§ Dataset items
════════════════

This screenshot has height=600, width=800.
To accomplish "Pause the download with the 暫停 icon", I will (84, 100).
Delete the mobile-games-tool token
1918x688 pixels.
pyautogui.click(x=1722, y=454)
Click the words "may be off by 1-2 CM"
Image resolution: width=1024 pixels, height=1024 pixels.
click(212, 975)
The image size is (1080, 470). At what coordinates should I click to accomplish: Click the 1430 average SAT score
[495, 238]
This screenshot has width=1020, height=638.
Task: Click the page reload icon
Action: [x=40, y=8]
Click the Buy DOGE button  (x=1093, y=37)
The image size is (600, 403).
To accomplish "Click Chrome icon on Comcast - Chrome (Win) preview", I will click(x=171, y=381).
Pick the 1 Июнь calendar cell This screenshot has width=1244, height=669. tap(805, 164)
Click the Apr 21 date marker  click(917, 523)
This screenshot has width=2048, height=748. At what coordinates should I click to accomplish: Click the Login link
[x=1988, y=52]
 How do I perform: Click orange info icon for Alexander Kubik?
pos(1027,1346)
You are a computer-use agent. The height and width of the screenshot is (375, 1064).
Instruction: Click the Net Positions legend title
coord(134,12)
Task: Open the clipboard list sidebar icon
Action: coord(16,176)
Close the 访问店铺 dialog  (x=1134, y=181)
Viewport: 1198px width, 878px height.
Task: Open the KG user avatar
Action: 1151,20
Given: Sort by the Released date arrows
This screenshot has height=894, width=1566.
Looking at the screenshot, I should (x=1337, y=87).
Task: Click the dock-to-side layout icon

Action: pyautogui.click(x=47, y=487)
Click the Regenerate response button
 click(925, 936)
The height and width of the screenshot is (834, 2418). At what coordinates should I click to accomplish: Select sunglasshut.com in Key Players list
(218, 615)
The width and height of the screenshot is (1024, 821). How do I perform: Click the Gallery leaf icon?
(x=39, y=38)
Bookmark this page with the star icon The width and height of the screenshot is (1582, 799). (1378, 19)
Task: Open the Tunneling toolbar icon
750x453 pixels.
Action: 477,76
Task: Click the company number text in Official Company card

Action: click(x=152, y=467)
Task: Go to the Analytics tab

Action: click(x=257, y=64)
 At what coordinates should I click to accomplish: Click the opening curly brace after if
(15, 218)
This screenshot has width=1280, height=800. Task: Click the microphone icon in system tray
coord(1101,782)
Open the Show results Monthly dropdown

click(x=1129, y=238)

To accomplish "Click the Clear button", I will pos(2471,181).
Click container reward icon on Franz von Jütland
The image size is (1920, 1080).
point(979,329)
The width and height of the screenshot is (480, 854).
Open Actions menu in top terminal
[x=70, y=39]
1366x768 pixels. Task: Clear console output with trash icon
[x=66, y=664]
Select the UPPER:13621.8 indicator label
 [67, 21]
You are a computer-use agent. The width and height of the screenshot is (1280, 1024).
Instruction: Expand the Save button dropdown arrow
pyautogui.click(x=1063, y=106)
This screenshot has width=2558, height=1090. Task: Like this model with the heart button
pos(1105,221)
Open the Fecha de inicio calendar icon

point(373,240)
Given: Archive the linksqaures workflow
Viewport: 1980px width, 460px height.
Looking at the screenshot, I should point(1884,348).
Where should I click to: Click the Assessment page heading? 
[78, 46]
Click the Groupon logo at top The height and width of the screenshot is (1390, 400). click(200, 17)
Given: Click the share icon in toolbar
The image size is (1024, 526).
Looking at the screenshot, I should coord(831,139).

════════════════

§ EXERCISE DESCRIPTION
Nothing in the entries may change. Retype them all.

§ RESPONSE
This screenshot has height=600, width=800.
To accomplish "Pause the download with the 暫停 icon", I will (84, 100).
Delete the mobile-games-tool token
1918x688 pixels.
pyautogui.click(x=1722, y=454)
Click the words "may be off by 1-2 CM"
Image resolution: width=1024 pixels, height=1024 pixels.
click(212, 975)
The image size is (1080, 470). At what coordinates should I click to accomplish: Click the 1430 average SAT score
[495, 238]
This screenshot has width=1020, height=638.
Task: Click the page reload icon
Action: [x=40, y=8]
Click the Buy DOGE button  (x=1093, y=37)
The image size is (600, 403).
To accomplish "Click Chrome icon on Comcast - Chrome (Win) preview", I will click(x=171, y=381).
Pick the 1 Июнь calendar cell This screenshot has width=1244, height=669. tap(805, 164)
Click the Apr 21 date marker  click(917, 523)
This screenshot has width=2048, height=748. At what coordinates should I click to accomplish: Click the Login link
[x=1988, y=52]
 How do I perform: Click orange info icon for Alexander Kubik?
pos(1027,1346)
You are a computer-use agent. The height and width of the screenshot is (375, 1064).
Instruction: Click the Net Positions legend title
coord(134,12)
Task: Open the clipboard list sidebar icon
Action: coord(16,176)
Close the 访问店铺 dialog  (x=1134, y=181)
Viewport: 1198px width, 878px height.
Task: Open the KG user avatar
Action: 1151,20
Given: Sort by the Released date arrows
This screenshot has height=894, width=1566.
Looking at the screenshot, I should (x=1337, y=87).
Task: Click the dock-to-side layout icon

Action: pyautogui.click(x=47, y=487)
Click the Regenerate response button
 click(925, 936)
The height and width of the screenshot is (834, 2418). At what coordinates should I click to accomplish: Select sunglasshut.com in Key Players list
(218, 615)
The width and height of the screenshot is (1024, 821). How do I perform: Click the Gallery leaf icon?
(x=39, y=38)
Bookmark this page with the star icon The width and height of the screenshot is (1582, 799). (1378, 19)
Task: Open the Tunneling toolbar icon
750x453 pixels.
Action: 477,76
Task: Click the company number text in Official Company card

Action: click(x=152, y=467)
Task: Go to the Analytics tab

Action: click(x=257, y=64)
 At what coordinates should I click to accomplish: Click the opening curly brace after if
(15, 218)
This screenshot has width=1280, height=800. Task: Click the microphone icon in system tray
coord(1101,782)
Open the Show results Monthly dropdown

click(x=1129, y=238)

To accomplish "Click the Clear button", I will pos(2471,181).
Click container reward icon on Franz von Jütland
The image size is (1920, 1080).
point(979,329)
The width and height of the screenshot is (480, 854).
Open Actions menu in top terminal
[x=70, y=39]
1366x768 pixels. Task: Clear console output with trash icon
[x=66, y=664]
Select the UPPER:13621.8 indicator label
 [67, 21]
You are a computer-use agent. The width and height of the screenshot is (1280, 1024).
Instruction: Expand the Save button dropdown arrow
pyautogui.click(x=1063, y=106)
This screenshot has width=2558, height=1090. Task: Like this model with the heart button
pos(1105,221)
Open the Fecha de inicio calendar icon

point(373,240)
Given: Archive the linksqaures workflow
Viewport: 1980px width, 460px height.
Looking at the screenshot, I should point(1884,348).
Where should I click to: Click the Assessment page heading? 
[78, 46]
Click the Groupon logo at top The height and width of the screenshot is (1390, 400). click(200, 17)
Given: Click the share icon in toolbar
The image size is (1024, 526).
Looking at the screenshot, I should coord(831,139).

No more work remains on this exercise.